▸ Data provided
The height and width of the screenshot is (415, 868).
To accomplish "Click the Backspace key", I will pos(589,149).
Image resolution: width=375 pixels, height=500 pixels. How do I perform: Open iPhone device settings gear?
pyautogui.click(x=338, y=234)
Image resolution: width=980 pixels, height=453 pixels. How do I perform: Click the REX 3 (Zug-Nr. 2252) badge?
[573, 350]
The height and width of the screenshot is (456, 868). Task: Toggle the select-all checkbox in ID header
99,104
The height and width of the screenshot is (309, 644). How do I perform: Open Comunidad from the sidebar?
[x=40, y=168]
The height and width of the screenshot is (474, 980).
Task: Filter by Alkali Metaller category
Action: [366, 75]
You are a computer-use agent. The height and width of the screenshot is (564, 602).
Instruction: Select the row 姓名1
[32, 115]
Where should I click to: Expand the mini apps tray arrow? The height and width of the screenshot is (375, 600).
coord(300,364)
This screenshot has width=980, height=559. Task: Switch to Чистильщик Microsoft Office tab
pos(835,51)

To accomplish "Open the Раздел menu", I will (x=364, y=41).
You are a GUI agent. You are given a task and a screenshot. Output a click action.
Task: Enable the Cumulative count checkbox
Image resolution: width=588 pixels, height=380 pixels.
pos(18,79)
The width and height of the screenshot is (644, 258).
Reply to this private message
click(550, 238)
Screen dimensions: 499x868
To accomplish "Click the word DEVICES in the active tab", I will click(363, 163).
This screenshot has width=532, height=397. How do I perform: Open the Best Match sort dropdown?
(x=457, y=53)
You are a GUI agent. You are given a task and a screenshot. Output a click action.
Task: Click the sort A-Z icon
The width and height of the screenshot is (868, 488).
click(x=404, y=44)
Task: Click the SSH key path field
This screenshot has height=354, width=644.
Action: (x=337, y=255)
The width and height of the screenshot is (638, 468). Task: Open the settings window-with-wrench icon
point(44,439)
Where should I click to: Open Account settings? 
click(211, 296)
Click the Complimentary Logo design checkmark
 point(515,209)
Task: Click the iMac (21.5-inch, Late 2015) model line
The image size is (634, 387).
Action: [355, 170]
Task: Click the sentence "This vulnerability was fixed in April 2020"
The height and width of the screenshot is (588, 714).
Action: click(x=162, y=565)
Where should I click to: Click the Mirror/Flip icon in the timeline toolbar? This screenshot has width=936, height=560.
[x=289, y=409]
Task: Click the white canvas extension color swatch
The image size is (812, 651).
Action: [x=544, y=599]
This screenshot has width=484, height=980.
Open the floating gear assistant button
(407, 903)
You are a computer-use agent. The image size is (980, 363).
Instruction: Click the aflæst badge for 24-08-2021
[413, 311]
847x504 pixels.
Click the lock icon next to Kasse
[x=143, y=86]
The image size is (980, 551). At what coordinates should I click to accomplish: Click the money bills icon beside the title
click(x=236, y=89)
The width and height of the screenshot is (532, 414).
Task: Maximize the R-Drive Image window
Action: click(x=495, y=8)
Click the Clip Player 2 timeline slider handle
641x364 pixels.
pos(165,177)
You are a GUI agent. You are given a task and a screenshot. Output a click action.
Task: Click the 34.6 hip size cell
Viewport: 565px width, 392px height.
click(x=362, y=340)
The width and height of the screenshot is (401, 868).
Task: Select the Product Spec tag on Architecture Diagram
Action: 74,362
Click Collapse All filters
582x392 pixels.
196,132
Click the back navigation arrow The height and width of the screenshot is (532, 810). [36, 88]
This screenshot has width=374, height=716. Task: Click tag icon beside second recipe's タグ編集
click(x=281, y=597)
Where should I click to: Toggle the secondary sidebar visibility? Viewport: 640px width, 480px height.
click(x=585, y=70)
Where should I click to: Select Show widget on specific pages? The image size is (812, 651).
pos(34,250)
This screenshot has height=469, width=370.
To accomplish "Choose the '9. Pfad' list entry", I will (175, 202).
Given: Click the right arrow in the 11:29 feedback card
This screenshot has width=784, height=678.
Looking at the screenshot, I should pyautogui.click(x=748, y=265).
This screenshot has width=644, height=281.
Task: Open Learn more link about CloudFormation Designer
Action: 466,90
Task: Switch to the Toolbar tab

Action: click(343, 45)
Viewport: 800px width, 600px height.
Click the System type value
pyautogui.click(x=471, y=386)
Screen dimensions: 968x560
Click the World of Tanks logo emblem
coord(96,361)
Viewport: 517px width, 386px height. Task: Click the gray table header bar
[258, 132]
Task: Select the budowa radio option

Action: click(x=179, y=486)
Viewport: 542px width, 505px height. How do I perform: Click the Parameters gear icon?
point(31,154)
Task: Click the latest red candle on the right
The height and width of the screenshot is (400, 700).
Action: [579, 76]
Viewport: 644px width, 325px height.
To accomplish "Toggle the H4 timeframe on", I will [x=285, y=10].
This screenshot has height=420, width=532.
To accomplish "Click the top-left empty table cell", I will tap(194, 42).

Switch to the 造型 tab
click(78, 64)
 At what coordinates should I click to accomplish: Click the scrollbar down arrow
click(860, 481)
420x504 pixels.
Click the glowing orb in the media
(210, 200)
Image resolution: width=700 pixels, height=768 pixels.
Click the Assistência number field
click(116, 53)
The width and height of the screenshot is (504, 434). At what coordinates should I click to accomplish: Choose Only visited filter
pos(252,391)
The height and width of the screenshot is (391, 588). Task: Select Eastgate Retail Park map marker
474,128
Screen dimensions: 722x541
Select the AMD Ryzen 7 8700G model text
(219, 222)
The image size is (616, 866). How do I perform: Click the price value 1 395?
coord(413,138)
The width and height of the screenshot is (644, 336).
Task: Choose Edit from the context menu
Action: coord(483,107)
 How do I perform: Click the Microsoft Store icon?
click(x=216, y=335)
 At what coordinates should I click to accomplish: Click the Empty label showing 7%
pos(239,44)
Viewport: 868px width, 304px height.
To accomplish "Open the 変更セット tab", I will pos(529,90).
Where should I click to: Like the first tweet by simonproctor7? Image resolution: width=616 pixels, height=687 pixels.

▸ Task
Exactly the lines above from the one with "641x364 pixels." to the one with "Click the back navigation", both included, are to be quoted; leave the rest out.

▸ Finished exercise
641x364 pixels.
pos(165,177)
You are a GUI agent. You are given a task and a screenshot. Output a click action.
Task: Click the 34.6 hip size cell
Viewport: 565px width, 392px height.
click(x=362, y=340)
The width and height of the screenshot is (401, 868).
Task: Select the Product Spec tag on Architecture Diagram
Action: 74,362
Click Collapse All filters
582x392 pixels.
196,132
Click the back navigation arrow The height and width of the screenshot is (532, 810). [36, 88]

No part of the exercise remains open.